-------- RECORDS TO USE --------

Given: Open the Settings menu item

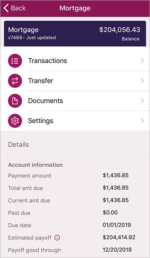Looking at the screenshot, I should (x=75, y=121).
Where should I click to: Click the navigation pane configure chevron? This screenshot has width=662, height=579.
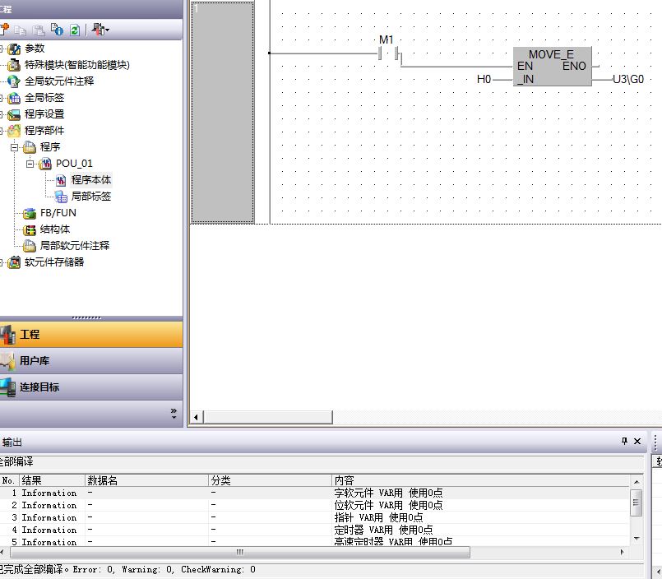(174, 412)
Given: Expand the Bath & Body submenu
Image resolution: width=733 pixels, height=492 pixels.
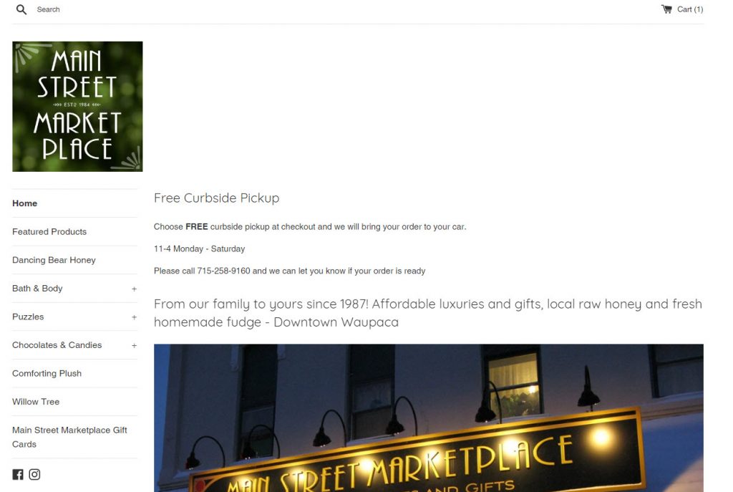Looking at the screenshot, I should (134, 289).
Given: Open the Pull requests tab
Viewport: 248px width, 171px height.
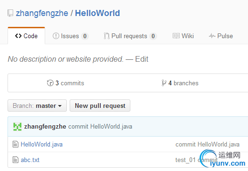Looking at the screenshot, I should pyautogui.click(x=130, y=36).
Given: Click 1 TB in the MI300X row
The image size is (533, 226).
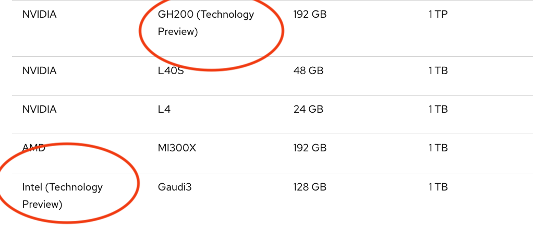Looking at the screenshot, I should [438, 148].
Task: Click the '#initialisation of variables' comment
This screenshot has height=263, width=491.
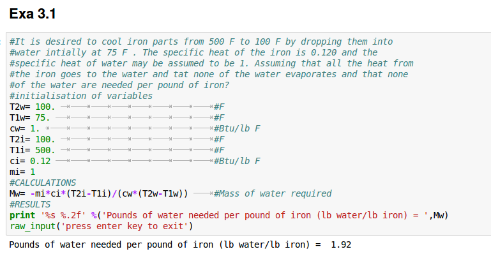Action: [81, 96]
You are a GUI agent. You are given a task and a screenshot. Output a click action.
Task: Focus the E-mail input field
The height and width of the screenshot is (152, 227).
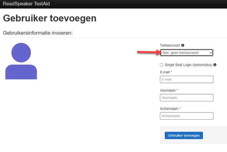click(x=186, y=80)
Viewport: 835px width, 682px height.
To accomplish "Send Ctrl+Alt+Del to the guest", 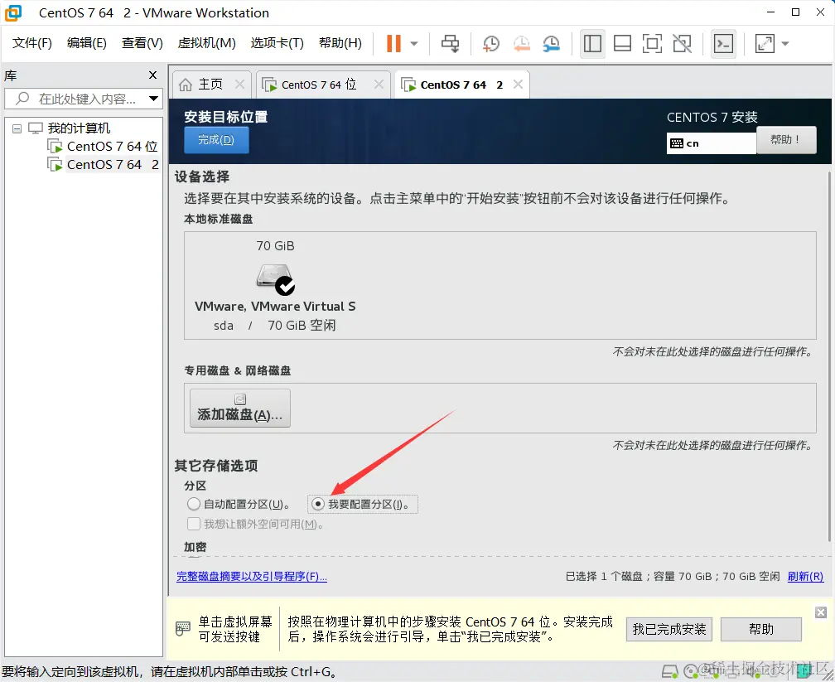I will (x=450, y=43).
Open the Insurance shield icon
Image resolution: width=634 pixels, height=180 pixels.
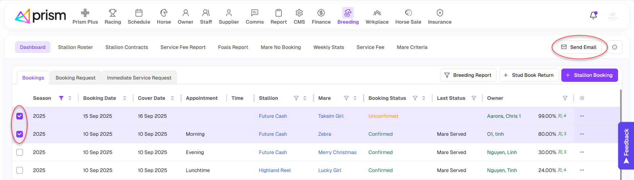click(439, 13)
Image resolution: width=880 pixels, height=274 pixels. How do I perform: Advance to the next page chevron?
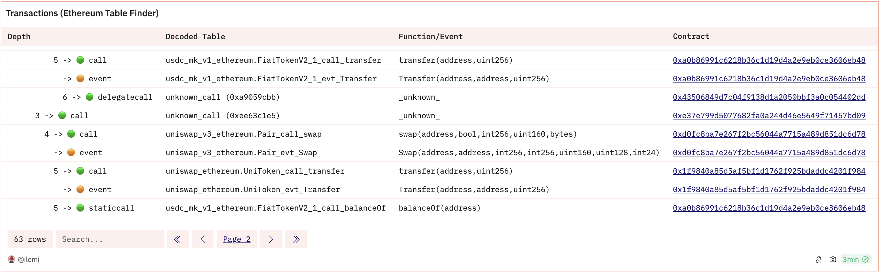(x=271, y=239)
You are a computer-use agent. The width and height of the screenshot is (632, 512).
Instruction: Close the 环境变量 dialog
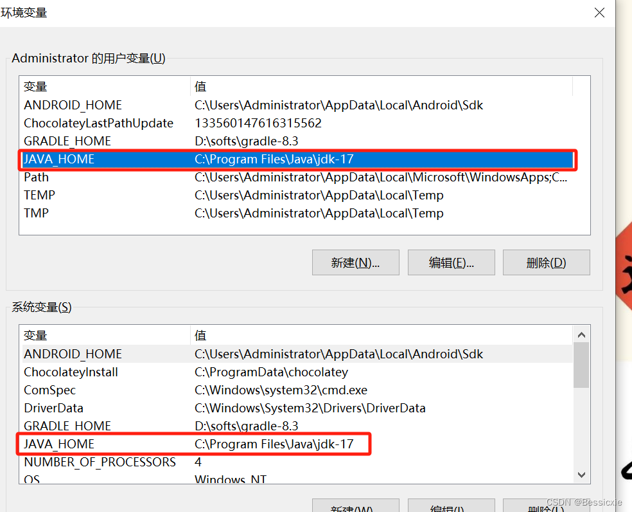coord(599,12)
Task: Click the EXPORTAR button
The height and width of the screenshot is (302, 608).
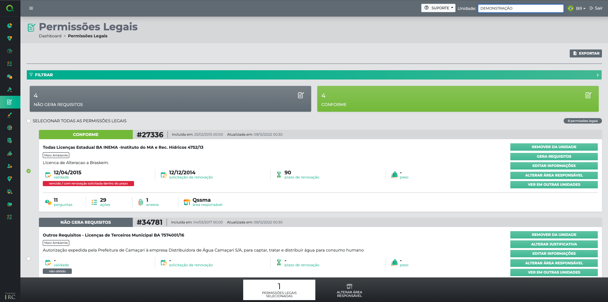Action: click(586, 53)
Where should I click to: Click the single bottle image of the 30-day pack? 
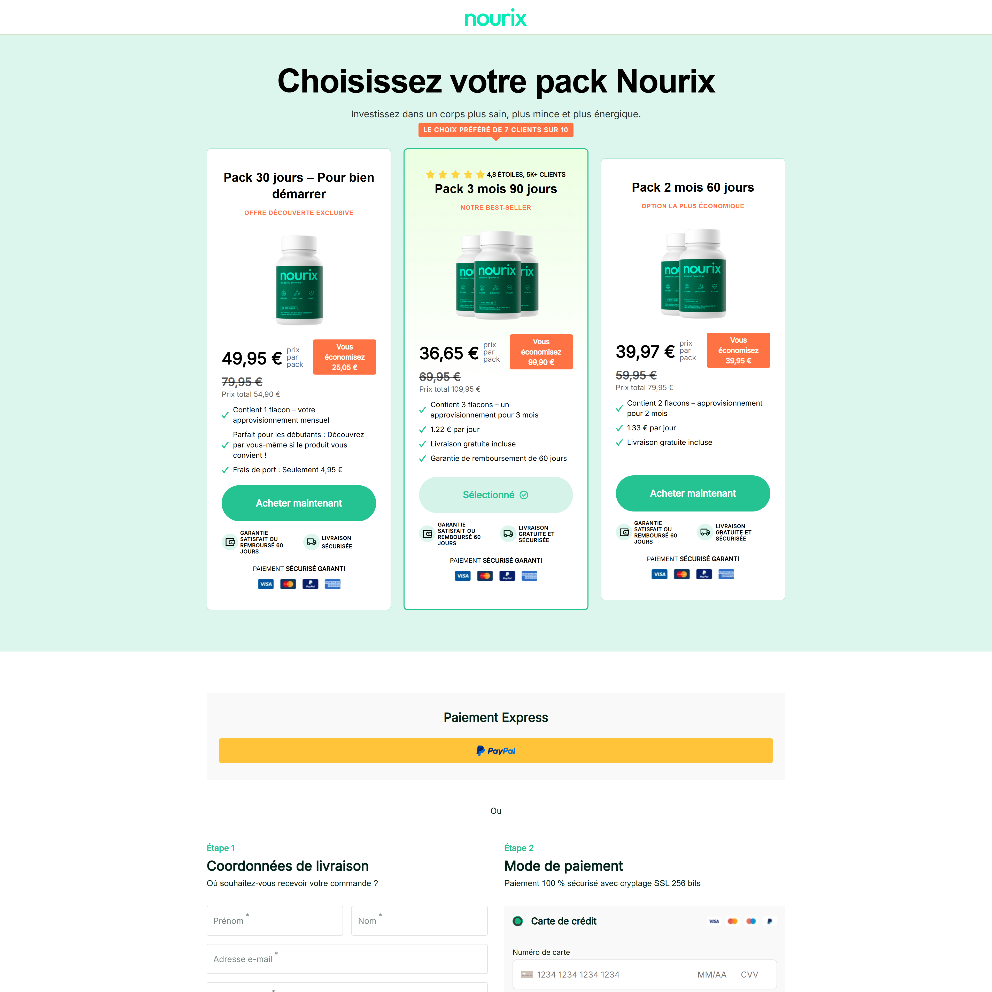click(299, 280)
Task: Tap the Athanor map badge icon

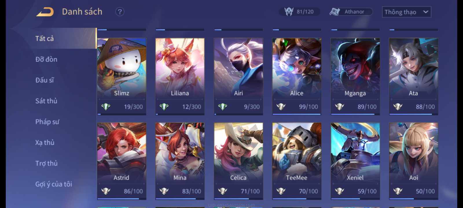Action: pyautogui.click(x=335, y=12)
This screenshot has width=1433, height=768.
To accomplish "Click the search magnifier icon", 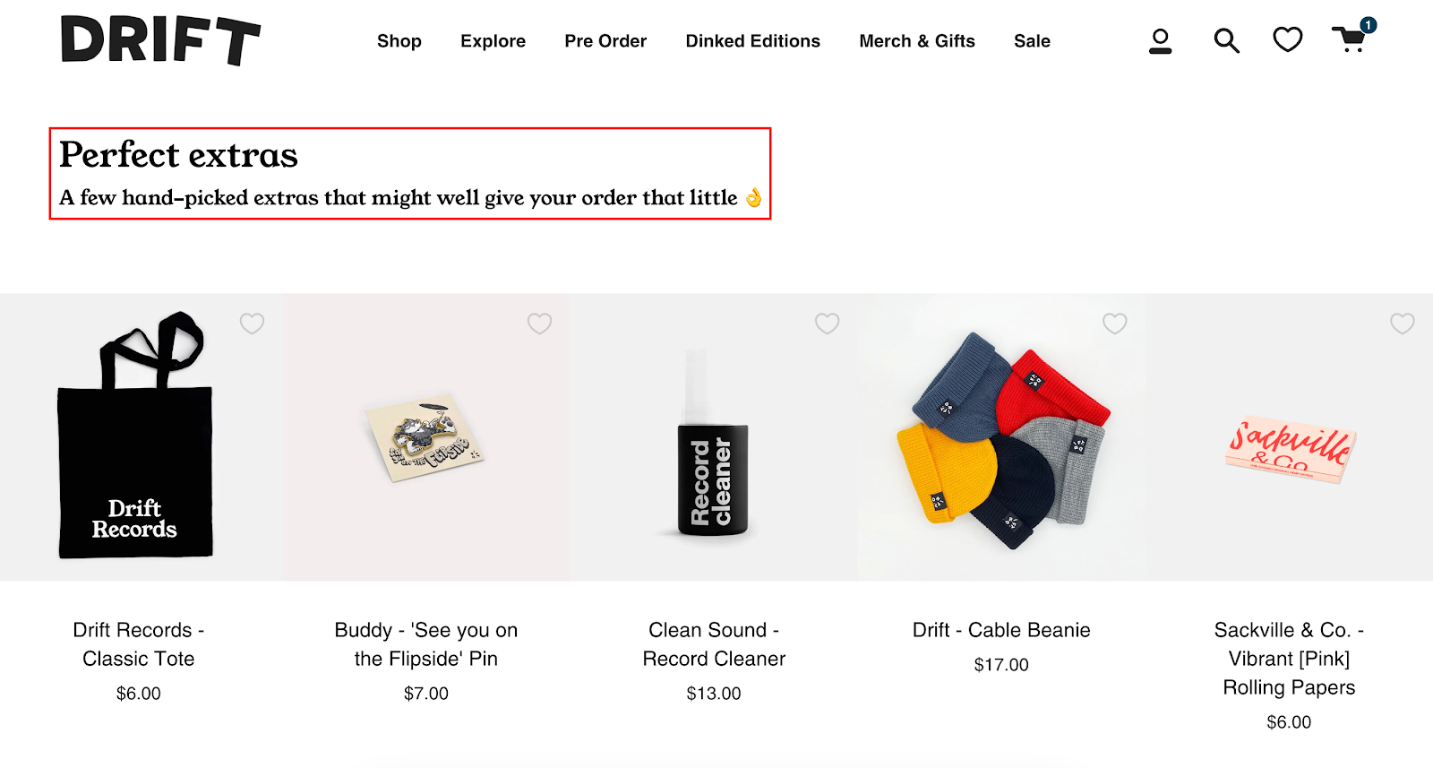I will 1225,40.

--------

In the entries above, locate every line with the word "agent" and copy it.

THE ANSWER:
You are a GUI agent. You are given a task and a screenshot. Output a click action.
You are a computer-use agent. The width and height of the screenshot is (632, 512).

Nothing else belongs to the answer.